===== EXERCISE MATERIAL

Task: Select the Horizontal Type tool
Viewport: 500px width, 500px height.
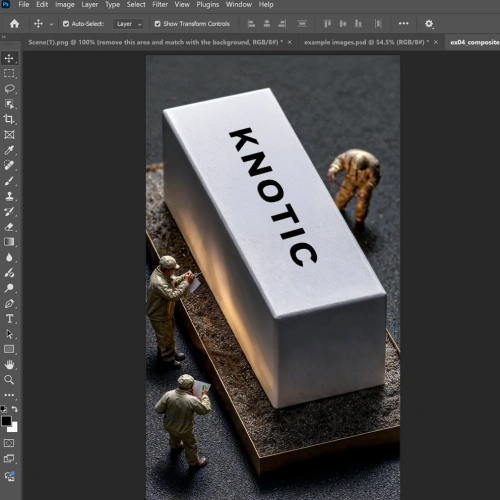Action: pos(9,319)
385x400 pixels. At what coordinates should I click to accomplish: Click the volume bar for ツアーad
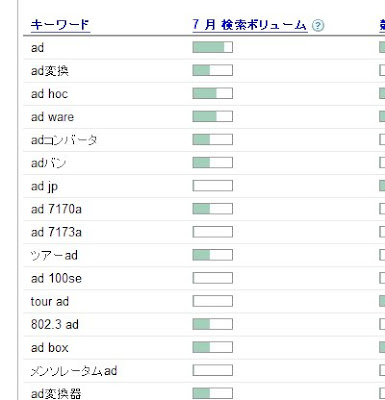coord(212,255)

==========

PROBLEM REQUIREMENTS - Word for word, repeat the data above with the pictures left out.

EXERCISE SOLUTION -
Task: Select the Horizontal Type tool
Viewport: 500px width, 500px height.
Action: pos(9,319)
385x400 pixels. At what coordinates should I click to accomplish: Click the volume bar for ツアーad
coord(212,255)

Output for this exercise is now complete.